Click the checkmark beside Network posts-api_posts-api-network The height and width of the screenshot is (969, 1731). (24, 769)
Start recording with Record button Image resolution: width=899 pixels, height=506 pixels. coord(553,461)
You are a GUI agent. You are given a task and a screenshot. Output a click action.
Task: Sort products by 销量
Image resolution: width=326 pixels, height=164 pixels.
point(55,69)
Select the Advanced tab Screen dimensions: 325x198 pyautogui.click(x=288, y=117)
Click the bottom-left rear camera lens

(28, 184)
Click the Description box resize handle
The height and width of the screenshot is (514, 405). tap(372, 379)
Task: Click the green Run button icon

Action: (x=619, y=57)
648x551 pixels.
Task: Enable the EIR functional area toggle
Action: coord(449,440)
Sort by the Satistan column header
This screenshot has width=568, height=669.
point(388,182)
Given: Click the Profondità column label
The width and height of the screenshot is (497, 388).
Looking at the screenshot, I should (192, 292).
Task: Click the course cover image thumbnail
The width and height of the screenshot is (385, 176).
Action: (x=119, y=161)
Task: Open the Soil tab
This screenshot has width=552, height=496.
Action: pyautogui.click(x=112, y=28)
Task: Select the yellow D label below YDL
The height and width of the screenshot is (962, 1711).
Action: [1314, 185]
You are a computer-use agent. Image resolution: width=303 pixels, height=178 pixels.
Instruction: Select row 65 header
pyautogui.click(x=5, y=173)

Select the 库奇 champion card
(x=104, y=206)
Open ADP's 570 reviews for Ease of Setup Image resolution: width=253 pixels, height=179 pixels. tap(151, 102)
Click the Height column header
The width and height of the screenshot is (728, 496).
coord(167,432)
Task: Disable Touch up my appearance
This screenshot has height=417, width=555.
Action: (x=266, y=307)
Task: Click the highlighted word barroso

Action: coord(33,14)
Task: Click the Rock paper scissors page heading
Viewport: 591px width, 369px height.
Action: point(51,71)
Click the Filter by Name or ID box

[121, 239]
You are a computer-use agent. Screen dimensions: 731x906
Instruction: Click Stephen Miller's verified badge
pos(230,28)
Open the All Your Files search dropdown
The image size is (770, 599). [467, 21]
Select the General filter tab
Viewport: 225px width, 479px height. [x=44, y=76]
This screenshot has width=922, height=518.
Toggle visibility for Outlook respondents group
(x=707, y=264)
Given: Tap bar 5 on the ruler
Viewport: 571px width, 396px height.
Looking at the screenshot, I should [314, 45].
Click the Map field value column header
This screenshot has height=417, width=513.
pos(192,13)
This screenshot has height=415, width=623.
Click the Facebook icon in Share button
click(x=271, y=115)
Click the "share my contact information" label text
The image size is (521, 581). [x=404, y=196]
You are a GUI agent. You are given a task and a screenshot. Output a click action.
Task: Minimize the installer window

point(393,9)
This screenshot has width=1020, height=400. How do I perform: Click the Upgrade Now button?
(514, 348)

> Your goal
Only a number is needed here: the count of lines above that hold the string "agent".

> Answer space
4